Search the listing for the word "navigation" and copy every line where it turns up.

#####

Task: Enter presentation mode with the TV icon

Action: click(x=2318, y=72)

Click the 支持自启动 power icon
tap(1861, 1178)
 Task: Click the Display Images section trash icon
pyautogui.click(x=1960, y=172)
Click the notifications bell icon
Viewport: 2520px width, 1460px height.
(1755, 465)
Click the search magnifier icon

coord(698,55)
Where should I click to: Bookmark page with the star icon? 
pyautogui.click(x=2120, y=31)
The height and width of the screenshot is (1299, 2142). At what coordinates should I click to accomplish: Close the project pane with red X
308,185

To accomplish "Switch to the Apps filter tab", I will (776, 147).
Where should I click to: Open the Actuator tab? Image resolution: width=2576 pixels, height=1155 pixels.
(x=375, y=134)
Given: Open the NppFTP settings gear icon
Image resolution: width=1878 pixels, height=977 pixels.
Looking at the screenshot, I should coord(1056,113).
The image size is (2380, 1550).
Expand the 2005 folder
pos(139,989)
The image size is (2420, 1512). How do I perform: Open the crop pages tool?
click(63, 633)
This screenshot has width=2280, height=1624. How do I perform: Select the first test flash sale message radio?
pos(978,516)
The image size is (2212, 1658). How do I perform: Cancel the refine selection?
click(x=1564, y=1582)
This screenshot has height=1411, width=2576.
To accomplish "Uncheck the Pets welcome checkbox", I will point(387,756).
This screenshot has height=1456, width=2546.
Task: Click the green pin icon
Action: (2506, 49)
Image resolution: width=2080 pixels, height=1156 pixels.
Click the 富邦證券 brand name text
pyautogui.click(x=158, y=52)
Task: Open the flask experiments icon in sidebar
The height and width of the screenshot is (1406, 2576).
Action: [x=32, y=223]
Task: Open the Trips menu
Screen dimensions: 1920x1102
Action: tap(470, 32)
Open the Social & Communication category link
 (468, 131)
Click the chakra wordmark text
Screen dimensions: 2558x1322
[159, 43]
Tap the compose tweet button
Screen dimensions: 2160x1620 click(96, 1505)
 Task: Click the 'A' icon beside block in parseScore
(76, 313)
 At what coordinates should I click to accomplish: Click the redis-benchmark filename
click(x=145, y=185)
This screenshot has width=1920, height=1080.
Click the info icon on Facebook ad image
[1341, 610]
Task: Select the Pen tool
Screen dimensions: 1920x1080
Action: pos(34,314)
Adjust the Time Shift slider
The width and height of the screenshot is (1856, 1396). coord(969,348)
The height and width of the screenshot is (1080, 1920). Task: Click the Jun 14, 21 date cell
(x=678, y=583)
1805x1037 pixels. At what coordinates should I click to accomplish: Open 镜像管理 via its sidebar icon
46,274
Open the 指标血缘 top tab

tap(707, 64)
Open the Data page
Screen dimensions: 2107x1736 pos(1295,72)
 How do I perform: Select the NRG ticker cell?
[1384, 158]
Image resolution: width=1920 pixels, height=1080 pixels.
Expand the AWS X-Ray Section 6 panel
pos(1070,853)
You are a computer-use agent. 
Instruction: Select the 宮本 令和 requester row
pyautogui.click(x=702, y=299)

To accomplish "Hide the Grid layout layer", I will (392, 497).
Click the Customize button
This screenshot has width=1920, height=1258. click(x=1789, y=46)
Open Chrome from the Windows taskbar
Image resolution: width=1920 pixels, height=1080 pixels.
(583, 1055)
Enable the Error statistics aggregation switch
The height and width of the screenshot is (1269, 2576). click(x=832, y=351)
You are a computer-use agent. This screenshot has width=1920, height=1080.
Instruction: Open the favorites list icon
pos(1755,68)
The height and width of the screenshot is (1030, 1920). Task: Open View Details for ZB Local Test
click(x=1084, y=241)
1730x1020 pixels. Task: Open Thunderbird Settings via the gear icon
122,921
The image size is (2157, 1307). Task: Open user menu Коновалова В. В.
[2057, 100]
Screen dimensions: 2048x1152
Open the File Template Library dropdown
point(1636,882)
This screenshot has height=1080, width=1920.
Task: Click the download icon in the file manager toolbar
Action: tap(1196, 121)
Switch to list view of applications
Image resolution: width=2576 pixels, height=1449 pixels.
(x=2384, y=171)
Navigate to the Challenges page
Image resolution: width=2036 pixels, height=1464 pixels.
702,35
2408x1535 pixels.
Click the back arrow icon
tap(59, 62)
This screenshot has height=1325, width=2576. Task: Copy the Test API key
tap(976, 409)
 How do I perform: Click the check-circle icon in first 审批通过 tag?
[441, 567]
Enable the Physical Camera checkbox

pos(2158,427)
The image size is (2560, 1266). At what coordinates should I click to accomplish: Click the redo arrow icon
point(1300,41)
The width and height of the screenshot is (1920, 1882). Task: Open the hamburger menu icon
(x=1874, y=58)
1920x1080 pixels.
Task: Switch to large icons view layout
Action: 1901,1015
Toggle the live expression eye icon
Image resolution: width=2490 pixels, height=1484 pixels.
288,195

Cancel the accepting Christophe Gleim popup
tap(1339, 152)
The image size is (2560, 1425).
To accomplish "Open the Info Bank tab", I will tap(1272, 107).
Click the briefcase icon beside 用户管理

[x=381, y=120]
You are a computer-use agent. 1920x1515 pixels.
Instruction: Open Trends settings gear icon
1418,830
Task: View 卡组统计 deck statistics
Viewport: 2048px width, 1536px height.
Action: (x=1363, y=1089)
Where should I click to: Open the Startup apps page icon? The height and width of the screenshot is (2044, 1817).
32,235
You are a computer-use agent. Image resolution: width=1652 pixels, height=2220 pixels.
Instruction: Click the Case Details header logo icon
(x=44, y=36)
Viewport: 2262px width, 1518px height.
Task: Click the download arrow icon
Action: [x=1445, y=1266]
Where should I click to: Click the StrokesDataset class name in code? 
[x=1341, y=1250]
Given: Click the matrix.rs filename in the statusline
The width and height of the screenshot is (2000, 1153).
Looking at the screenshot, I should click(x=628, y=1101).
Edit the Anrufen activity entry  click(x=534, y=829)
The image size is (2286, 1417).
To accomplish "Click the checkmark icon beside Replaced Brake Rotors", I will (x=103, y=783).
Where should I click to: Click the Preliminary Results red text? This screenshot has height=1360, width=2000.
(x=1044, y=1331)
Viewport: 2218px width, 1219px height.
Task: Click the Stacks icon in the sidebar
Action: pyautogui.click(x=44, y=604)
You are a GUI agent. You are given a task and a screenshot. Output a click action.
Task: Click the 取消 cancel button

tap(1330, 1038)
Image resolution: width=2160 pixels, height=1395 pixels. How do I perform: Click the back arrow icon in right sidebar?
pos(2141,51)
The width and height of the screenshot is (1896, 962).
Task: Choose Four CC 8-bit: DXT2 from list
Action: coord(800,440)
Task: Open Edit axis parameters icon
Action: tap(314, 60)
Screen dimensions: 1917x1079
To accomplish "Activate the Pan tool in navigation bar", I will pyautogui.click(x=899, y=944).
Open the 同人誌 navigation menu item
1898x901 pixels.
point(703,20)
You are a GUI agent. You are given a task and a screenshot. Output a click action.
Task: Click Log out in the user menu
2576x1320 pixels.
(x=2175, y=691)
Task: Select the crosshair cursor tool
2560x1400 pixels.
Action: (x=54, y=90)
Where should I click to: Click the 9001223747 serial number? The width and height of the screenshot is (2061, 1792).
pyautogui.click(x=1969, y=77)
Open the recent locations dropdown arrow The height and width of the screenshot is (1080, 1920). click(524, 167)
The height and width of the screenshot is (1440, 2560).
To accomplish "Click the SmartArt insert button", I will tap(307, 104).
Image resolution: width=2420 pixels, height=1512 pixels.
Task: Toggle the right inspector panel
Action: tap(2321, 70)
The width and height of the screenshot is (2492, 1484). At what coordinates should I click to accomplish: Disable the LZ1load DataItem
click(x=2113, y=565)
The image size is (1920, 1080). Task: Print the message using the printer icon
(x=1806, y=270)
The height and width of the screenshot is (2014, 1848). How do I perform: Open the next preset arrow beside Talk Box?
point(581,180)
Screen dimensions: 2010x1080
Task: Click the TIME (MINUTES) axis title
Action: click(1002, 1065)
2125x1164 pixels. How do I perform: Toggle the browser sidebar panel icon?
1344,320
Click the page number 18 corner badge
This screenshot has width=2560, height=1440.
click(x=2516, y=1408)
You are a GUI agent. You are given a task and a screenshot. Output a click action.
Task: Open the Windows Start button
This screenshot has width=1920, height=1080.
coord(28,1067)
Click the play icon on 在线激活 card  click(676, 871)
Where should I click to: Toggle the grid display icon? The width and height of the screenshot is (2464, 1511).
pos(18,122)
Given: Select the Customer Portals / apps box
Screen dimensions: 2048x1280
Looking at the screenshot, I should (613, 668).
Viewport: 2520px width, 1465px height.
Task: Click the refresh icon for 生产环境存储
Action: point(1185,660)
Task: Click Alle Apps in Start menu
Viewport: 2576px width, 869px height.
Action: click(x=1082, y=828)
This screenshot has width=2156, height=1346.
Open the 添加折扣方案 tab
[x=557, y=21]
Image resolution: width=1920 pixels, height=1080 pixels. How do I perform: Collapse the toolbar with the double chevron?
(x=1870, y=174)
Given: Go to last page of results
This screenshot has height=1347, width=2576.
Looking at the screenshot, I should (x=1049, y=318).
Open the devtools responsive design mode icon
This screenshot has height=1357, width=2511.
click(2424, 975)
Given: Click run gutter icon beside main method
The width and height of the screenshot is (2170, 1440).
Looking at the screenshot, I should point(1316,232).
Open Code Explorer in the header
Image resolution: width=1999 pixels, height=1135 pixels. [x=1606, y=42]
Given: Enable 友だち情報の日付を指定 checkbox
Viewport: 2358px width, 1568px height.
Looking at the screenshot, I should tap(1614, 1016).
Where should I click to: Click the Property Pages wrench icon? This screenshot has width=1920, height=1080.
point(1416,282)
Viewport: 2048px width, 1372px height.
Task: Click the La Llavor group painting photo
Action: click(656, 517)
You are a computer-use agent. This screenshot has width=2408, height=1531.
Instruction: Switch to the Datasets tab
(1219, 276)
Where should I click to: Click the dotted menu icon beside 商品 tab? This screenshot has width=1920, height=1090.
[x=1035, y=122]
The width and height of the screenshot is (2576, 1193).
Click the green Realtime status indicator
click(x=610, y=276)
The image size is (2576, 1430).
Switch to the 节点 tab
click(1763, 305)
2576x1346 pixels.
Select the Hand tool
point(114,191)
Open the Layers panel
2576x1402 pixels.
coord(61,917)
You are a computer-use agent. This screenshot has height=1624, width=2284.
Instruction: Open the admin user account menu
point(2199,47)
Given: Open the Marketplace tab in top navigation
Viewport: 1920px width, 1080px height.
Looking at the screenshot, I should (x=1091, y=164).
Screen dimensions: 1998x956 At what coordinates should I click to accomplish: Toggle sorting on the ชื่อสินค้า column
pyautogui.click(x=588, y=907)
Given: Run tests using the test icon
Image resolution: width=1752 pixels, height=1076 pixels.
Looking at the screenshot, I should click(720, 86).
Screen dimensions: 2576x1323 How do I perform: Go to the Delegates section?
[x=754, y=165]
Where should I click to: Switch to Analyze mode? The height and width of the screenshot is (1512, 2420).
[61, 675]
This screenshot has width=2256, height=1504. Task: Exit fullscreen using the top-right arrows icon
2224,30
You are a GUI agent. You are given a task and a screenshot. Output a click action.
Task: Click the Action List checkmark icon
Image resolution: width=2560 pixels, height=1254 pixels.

#####

* [Output]
To accomplish "Activate the Pan tool in navigation bar", I will pyautogui.click(x=899, y=944).
Open the 同人誌 navigation menu item
Given: Open the Marketplace tab in top navigation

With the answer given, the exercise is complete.